Ava tidak bisa menahan diri lalu menusuk satu wortel kukus dan mencocolkan pada saus lalu mendesah penuh kenikmatan.
"Benar, kan, enak?" Manal tersenyum lebar.
"Kalau sudah nyicipin sesuap, aku nggak bisa berhenti. Nanti kamu nggak makan."
"Begini saja. Kamu akan dapat free trial katering untuk seminggu ke depan sebelum memutuskan untuk langganan makan siang ibuku." Manal menawarkan sambil menggigit roti bakar buatan Ava.
"Makananku nggak enak, ya?" Ava tertawa malu melihat Manal langsung meneguk air putih di botol minumnya. "Ibuku nggak masak pagi ini, jadi itu yang bisa kubikin. Aku merasa bersalah setiap kali kita tukar bekal. Jadi aku nggak usah nunggu trial, aku langsung ikut katering ibumu saja." Ava tidak mau lagi merampok bekal Manal. Lagipula langganan katering akan mempermudah kegiatan pagi Linda, yang hanya perlu menyiapkan bekal untuk Addie. Ada asisten rumah tangga di rumah, tapi Linda selalu memasak untuk anak-anaknya.
"Sejak kecil aku sudah makan masakan ibuku. Aku perlu variasi begini juga kadag-kadang. Ah, kalau langganan katering ibuku, nanti kalau aku nggak bekerja di sini lagi, kamu tetap bisa dapat kiriman makan siang." Manal mengangkat gelasnya.

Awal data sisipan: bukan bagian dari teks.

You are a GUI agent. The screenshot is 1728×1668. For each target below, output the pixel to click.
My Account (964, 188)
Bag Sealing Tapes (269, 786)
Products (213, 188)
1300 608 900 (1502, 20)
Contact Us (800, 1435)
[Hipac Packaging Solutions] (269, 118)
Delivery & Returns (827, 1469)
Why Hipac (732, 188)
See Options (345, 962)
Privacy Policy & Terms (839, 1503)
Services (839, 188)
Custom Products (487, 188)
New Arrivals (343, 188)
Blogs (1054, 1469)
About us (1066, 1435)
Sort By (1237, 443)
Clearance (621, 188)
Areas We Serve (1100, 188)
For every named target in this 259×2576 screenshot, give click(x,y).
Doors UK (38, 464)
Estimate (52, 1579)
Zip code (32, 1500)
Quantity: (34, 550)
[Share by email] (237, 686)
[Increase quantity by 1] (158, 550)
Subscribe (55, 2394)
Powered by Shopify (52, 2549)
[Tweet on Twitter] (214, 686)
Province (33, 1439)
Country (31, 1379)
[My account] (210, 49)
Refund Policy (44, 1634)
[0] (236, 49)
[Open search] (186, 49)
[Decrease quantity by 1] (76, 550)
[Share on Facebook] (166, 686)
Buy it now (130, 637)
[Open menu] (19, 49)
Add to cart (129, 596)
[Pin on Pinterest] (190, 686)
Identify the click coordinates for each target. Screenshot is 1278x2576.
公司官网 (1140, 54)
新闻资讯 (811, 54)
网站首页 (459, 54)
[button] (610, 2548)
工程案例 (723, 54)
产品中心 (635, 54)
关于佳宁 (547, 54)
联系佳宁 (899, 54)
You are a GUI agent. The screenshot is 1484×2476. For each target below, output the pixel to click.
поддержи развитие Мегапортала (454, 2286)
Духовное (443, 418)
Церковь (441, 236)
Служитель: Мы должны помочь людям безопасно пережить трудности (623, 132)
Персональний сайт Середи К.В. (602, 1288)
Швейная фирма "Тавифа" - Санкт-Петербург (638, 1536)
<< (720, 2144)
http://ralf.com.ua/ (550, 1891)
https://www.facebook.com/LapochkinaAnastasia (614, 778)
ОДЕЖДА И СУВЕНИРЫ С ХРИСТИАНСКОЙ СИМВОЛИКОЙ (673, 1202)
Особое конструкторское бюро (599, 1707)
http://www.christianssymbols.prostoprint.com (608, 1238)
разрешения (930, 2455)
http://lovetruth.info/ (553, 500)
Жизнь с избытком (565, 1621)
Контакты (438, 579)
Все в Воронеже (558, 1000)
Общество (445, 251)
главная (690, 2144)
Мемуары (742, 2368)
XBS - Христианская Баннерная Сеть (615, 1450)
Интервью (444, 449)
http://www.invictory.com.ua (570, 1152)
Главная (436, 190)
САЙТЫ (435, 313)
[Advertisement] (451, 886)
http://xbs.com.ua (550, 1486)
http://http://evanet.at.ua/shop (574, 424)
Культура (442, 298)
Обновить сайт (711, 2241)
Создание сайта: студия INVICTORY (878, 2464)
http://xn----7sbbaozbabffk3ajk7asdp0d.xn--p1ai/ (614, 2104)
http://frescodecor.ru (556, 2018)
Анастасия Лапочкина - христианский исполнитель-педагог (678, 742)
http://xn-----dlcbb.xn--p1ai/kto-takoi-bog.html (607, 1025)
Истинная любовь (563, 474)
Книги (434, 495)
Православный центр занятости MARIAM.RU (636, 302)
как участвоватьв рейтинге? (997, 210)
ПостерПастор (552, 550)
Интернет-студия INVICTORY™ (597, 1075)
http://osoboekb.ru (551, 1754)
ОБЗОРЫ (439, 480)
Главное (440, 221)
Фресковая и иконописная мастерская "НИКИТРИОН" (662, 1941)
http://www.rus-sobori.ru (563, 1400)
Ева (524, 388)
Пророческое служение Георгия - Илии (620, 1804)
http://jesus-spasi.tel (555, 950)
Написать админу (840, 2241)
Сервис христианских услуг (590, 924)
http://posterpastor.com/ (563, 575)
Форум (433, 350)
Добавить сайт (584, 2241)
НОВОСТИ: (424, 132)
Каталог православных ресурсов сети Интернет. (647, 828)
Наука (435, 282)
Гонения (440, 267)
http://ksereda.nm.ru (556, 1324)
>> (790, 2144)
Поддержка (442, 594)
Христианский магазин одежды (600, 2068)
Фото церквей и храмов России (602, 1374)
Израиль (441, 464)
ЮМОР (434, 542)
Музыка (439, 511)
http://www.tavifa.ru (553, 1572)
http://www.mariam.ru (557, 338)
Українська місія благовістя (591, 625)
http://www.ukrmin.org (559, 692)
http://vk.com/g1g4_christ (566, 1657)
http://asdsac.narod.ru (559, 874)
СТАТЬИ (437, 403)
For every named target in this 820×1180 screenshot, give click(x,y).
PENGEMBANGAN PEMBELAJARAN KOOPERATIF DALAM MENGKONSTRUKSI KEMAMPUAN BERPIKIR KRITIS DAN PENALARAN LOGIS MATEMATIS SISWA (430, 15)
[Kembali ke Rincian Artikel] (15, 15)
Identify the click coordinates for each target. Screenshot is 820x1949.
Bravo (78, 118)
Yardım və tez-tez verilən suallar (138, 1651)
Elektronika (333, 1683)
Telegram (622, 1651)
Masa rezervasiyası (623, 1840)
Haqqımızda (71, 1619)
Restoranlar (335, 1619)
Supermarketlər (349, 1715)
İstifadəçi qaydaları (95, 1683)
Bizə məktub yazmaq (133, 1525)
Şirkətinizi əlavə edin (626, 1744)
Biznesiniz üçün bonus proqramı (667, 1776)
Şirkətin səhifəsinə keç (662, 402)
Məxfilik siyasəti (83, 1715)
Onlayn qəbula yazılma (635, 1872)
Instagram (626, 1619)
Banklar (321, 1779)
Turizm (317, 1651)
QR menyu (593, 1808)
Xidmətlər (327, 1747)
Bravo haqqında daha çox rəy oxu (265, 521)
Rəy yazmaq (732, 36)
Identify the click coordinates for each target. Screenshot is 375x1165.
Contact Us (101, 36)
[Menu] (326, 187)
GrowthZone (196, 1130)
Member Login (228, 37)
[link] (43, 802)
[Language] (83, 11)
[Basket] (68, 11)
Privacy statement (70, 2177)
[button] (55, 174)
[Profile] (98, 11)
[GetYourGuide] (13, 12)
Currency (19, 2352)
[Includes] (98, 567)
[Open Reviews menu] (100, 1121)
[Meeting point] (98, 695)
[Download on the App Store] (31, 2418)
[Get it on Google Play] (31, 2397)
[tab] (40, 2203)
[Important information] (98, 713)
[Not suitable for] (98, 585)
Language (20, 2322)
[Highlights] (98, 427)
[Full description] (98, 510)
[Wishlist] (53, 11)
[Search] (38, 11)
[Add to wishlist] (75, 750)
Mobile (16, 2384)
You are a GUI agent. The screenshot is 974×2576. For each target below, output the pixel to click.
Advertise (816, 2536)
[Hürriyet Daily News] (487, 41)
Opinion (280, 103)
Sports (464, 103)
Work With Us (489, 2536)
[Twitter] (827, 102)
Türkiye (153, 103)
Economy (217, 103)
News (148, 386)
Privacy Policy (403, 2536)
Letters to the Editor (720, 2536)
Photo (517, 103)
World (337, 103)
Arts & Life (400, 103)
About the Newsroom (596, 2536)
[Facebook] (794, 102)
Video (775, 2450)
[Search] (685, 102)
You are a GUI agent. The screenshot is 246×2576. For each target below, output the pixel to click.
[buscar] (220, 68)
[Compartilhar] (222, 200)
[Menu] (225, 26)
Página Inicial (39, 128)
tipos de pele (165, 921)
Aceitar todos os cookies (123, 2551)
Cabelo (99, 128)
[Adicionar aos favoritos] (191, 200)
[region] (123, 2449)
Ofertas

"Kamu mau pindah?" Ava terkejut. Tidak tahu kenapa, Ava merasa tidak rela. Berarti dia akan kehilangan lunch buddy? Bahkan mereka belum sempat dekat.
"Kalau, Ava. Seandainya. Ada orang dari Zogo memintaku untuk bertemu." Ava adalah orang pertama yang tahu mengenai ini. Tentang rencana Manal untuk mempertimbangkan tawaran Zogo. Perusahaan lain, juga bergerak di bidang solusi bisnis menggunakan IT, yang meneleponnya lagi tadi pagi.
"Zogo?" Ava berusaha mengingat sesuatu. "Oh, sepupuku baru saja tunangan dengan Darwin*. Founder Zogo."
"Bloody hell. You're related to Darwin Dewanata?" Sejak Zogo mendunia, cita-cita Manal adalah berhenti jadi buruh dan mengikuti jejak Darwin Dewanata.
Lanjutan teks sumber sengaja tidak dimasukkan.